** START DATA LISTING **

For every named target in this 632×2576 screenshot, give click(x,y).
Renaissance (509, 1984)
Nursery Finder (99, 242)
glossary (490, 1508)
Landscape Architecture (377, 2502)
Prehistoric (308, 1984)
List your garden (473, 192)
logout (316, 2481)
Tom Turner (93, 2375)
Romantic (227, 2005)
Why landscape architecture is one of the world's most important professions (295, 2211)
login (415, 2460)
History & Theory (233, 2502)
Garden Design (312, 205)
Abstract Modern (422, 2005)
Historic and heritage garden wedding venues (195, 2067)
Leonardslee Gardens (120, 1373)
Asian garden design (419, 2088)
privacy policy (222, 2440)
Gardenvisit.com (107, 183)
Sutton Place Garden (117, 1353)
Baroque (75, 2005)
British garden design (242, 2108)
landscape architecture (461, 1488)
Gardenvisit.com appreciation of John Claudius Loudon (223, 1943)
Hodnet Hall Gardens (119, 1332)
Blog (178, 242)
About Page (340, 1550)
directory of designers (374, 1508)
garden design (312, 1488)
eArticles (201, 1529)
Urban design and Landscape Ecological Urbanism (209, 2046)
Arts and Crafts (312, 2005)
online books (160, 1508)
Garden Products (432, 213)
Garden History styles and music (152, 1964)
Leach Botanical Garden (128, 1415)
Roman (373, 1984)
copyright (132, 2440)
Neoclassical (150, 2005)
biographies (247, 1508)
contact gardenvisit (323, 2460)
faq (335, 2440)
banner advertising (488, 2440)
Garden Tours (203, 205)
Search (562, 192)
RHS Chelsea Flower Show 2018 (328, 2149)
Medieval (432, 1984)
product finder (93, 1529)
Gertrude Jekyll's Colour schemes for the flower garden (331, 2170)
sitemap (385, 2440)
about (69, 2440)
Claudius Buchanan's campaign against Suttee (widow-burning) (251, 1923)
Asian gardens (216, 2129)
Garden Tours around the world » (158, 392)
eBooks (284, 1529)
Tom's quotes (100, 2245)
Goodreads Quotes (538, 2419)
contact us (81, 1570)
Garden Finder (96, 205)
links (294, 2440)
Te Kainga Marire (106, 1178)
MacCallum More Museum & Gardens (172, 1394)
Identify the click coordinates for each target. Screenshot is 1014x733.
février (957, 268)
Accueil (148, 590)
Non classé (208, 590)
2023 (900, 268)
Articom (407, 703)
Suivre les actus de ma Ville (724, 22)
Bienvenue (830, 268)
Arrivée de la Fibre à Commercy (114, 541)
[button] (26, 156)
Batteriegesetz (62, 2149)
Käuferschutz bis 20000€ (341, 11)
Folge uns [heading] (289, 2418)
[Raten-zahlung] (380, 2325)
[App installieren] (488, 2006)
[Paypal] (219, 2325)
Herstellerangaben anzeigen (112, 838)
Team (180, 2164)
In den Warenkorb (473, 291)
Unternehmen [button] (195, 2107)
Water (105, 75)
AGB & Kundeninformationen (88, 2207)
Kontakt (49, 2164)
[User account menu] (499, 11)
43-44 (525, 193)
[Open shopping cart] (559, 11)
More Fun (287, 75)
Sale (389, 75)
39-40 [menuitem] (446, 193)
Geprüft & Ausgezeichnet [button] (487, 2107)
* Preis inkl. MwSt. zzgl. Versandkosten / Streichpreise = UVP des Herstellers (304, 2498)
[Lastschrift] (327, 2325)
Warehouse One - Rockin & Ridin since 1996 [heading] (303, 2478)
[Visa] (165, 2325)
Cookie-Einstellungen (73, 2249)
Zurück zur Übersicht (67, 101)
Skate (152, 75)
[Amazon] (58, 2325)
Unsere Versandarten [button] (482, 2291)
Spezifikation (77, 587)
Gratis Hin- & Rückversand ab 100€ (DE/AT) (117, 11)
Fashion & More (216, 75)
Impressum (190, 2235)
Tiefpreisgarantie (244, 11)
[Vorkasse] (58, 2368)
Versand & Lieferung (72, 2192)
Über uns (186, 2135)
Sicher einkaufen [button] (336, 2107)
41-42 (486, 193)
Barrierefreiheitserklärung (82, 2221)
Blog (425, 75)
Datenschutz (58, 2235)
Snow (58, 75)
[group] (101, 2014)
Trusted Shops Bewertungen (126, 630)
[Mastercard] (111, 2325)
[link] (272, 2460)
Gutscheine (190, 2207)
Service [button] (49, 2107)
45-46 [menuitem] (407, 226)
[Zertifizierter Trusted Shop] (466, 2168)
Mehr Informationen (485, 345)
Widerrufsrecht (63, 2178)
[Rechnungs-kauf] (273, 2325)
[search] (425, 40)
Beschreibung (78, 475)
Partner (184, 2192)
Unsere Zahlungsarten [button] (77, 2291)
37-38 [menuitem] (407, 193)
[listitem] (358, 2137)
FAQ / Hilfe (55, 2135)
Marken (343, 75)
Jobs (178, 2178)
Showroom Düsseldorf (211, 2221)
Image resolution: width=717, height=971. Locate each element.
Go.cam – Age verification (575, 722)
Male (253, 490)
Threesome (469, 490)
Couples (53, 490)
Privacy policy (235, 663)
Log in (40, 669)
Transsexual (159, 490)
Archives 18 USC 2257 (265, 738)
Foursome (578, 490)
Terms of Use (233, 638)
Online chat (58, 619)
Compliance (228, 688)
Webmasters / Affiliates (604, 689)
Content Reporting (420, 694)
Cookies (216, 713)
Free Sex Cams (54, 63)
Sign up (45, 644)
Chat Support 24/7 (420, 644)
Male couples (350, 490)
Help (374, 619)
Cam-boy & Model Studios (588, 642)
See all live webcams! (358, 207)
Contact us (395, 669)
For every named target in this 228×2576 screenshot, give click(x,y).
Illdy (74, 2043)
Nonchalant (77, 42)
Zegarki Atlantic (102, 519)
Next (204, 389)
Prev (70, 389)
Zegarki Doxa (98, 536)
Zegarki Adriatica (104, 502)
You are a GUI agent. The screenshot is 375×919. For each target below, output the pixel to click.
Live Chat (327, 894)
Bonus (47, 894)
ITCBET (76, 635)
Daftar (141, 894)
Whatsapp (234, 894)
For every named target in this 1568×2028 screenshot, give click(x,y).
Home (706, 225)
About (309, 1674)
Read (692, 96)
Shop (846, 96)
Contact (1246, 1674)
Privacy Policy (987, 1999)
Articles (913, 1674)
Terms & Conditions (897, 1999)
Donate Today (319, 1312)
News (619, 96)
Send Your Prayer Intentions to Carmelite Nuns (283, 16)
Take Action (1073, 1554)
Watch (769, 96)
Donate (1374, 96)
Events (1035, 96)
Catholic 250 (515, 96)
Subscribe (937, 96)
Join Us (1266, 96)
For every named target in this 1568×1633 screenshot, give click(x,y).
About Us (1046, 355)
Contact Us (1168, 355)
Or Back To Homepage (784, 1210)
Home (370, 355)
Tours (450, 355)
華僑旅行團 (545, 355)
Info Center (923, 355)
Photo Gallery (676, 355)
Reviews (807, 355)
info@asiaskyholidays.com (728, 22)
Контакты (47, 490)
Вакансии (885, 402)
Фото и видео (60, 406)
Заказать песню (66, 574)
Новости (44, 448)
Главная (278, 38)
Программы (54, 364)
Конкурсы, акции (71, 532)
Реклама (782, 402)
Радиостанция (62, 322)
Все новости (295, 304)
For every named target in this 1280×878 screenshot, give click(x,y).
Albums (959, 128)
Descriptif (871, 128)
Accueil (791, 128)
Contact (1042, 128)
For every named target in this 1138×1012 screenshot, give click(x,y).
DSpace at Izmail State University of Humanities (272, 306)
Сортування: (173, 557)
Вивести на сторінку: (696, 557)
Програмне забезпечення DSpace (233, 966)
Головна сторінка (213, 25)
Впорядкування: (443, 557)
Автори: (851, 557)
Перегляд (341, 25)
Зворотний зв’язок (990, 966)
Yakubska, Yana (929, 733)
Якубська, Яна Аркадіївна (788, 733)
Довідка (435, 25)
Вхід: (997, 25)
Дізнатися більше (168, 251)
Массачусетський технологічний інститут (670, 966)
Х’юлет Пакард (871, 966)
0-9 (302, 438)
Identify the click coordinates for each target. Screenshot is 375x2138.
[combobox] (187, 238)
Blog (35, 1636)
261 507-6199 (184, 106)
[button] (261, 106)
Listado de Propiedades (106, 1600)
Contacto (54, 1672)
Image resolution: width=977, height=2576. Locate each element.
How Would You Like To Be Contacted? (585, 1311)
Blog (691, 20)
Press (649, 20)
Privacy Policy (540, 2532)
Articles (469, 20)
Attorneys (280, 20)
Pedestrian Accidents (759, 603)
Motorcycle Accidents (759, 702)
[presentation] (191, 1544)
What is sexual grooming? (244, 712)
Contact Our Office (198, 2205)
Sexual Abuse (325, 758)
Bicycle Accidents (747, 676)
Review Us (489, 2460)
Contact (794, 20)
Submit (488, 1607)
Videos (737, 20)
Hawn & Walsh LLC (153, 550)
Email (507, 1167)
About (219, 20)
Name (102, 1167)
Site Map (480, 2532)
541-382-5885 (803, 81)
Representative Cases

** END DATA LISTING **

BRIEF: Count how many lines of the records above contain the string "element". Reply with the number alone.

CORRECT RESULT: 2